Material for this exercise:
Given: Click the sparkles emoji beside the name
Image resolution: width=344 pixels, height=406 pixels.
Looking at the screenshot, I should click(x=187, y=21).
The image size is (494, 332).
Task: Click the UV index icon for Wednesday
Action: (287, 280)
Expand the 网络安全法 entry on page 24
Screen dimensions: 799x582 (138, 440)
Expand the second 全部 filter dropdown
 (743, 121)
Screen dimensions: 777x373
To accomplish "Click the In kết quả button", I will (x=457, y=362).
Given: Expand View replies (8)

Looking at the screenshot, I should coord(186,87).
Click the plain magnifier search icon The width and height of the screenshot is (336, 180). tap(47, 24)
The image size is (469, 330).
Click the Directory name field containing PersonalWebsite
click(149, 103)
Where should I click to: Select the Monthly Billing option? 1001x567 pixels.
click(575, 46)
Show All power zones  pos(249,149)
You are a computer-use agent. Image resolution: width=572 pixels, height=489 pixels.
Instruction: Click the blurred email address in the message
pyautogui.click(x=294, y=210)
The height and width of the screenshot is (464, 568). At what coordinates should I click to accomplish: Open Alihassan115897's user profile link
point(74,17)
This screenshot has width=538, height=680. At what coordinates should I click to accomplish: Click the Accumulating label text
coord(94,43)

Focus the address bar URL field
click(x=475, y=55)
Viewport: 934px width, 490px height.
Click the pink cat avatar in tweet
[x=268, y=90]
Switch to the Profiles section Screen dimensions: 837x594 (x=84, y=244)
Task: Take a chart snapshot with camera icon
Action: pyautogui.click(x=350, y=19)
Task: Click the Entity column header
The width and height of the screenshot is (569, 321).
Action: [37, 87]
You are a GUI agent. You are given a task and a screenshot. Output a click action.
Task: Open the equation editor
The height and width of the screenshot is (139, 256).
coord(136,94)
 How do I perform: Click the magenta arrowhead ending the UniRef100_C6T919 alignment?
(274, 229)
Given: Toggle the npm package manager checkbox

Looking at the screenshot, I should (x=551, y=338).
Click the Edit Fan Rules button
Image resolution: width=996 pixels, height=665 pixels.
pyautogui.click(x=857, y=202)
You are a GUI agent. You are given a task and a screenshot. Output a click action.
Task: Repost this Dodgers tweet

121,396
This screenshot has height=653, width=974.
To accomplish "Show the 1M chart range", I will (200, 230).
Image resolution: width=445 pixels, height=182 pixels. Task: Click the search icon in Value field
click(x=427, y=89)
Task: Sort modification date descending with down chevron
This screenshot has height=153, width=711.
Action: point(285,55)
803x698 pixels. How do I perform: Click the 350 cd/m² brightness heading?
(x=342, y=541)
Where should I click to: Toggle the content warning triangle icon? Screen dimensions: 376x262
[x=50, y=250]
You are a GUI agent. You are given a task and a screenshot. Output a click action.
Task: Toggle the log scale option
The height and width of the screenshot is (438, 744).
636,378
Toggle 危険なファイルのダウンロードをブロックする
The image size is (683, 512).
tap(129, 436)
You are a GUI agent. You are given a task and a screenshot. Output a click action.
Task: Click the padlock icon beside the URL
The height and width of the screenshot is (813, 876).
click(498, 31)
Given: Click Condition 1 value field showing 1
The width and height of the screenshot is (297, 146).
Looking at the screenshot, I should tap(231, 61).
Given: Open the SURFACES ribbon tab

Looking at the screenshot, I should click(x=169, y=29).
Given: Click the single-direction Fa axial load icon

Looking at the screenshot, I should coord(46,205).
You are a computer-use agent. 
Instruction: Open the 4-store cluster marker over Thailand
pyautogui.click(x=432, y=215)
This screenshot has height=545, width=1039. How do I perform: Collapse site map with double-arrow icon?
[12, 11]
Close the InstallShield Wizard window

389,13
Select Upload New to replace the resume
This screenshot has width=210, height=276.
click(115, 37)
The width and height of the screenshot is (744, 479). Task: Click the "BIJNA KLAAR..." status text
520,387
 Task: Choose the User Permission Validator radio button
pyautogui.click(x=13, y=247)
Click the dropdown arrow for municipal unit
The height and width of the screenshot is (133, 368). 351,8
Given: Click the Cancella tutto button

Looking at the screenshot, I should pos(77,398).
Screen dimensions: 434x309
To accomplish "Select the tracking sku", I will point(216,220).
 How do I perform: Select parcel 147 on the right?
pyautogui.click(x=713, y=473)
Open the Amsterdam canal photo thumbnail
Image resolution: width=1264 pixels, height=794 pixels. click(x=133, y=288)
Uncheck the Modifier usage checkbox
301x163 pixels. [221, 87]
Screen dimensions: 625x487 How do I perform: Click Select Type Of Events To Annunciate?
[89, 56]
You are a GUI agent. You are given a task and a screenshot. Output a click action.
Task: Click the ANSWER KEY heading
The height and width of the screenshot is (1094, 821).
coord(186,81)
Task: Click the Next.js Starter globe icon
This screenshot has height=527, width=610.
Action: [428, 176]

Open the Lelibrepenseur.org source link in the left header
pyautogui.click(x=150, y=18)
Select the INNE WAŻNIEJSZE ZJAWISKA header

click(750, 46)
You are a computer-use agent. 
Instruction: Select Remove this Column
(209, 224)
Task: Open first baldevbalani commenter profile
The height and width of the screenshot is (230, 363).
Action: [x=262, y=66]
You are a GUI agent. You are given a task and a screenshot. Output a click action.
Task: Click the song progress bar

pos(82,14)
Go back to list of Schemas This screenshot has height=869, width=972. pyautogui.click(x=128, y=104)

What needs to be done: Taking the listing above as a whole, state how many of its lines hold the string "beside". No other output is permitted.

Solution to this exercise: 2